Required action: Retype the data exactly, leaving nothing out.

Segment Start: Extracted material

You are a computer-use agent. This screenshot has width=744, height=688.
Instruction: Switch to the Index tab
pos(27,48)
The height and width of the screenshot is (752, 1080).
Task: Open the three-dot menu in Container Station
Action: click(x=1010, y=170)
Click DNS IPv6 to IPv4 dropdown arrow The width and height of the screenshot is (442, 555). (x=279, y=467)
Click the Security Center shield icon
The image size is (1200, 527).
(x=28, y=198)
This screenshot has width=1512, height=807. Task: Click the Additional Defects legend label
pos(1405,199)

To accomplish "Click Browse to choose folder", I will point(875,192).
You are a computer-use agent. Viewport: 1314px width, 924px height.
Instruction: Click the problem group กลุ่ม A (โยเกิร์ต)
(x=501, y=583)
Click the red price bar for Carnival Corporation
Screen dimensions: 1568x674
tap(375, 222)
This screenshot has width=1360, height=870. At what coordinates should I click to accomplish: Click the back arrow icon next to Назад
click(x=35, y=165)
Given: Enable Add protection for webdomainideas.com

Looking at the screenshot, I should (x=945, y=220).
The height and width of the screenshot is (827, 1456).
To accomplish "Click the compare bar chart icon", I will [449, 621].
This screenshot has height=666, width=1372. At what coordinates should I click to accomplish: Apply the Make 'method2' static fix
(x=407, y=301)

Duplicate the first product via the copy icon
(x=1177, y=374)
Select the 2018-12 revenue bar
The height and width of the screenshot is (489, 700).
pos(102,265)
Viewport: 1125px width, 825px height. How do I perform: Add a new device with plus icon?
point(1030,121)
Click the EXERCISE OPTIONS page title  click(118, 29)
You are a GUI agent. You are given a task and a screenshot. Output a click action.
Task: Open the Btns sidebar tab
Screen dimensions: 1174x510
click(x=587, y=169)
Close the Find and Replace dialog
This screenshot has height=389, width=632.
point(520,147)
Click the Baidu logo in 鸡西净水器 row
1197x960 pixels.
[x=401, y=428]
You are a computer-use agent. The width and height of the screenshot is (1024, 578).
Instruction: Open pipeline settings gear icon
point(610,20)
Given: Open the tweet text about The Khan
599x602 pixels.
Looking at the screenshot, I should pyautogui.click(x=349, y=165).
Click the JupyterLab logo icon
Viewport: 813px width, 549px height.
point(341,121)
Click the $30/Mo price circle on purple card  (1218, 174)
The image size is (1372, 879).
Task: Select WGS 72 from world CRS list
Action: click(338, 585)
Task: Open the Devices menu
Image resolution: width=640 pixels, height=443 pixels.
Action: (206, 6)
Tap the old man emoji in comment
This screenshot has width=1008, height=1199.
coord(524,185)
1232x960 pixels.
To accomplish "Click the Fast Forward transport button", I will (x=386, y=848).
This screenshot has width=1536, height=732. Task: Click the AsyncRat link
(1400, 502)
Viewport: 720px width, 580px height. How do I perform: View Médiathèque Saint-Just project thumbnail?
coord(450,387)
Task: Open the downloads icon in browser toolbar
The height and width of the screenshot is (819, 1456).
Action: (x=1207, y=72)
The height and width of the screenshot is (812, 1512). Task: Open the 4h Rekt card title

Segment End: Extracted material

Solved exercise:
You are a computer-use agent. This screenshot has width=744, height=688.
Instruction: Switch to the Index tab
pos(27,48)
The height and width of the screenshot is (752, 1080).
Task: Open the three-dot menu in Container Station
Action: click(x=1010, y=170)
Click DNS IPv6 to IPv4 dropdown arrow The width and height of the screenshot is (442, 555). (x=279, y=467)
Click the Security Center shield icon
The image size is (1200, 527).
(x=28, y=198)
This screenshot has width=1512, height=807. Task: Click the Additional Defects legend label
pos(1405,199)

To accomplish "Click Browse to choose folder", I will point(875,192).
You are a computer-use agent. Viewport: 1314px width, 924px height.
Instruction: Click the problem group กลุ่ม A (โยเกิร์ต)
(x=501, y=583)
Click the red price bar for Carnival Corporation
Screen dimensions: 1568x674
tap(375, 222)
This screenshot has width=1360, height=870. At what coordinates should I click to accomplish: Click the back arrow icon next to Назад
click(x=35, y=165)
Given: Enable Add protection for webdomainideas.com

Looking at the screenshot, I should (x=945, y=220).
The height and width of the screenshot is (827, 1456).
To accomplish "Click the compare bar chart icon", I will [449, 621].
This screenshot has height=666, width=1372. At what coordinates should I click to accomplish: Apply the Make 'method2' static fix
(x=407, y=301)

Duplicate the first product via the copy icon
(x=1177, y=374)
Select the 2018-12 revenue bar
The height and width of the screenshot is (489, 700).
pos(102,265)
Viewport: 1125px width, 825px height. How do I perform: Add a new device with plus icon?
point(1030,121)
Click the EXERCISE OPTIONS page title  click(118, 29)
You are a GUI agent. You are given a task and a screenshot. Output a click action.
Task: Open the Btns sidebar tab
Screen dimensions: 1174x510
click(x=587, y=169)
Close the Find and Replace dialog
This screenshot has height=389, width=632.
point(520,147)
Click the Baidu logo in 鸡西净水器 row
1197x960 pixels.
[x=401, y=428]
You are a computer-use agent. The width and height of the screenshot is (1024, 578).
Instruction: Open pipeline settings gear icon
point(610,20)
Given: Open the tweet text about The Khan
599x602 pixels.
Looking at the screenshot, I should pyautogui.click(x=349, y=165).
Click the JupyterLab logo icon
Viewport: 813px width, 549px height.
point(341,121)
Click the $30/Mo price circle on purple card  (1218, 174)
The image size is (1372, 879).
Task: Select WGS 72 from world CRS list
Action: click(338, 585)
Task: Open the Devices menu
Image resolution: width=640 pixels, height=443 pixels.
Action: (206, 6)
Tap the old man emoji in comment
This screenshot has width=1008, height=1199.
coord(524,185)
1232x960 pixels.
To accomplish "Click the Fast Forward transport button", I will (x=386, y=848).
This screenshot has width=1536, height=732. Task: Click the AsyncRat link
(1400, 502)
Viewport: 720px width, 580px height. How do I perform: View Médiathèque Saint-Just project thumbnail?
coord(450,387)
Task: Open the downloads icon in browser toolbar
The height and width of the screenshot is (819, 1456).
Action: (x=1207, y=72)
The height and width of the screenshot is (812, 1512). Task: Open the 4h Rekt card title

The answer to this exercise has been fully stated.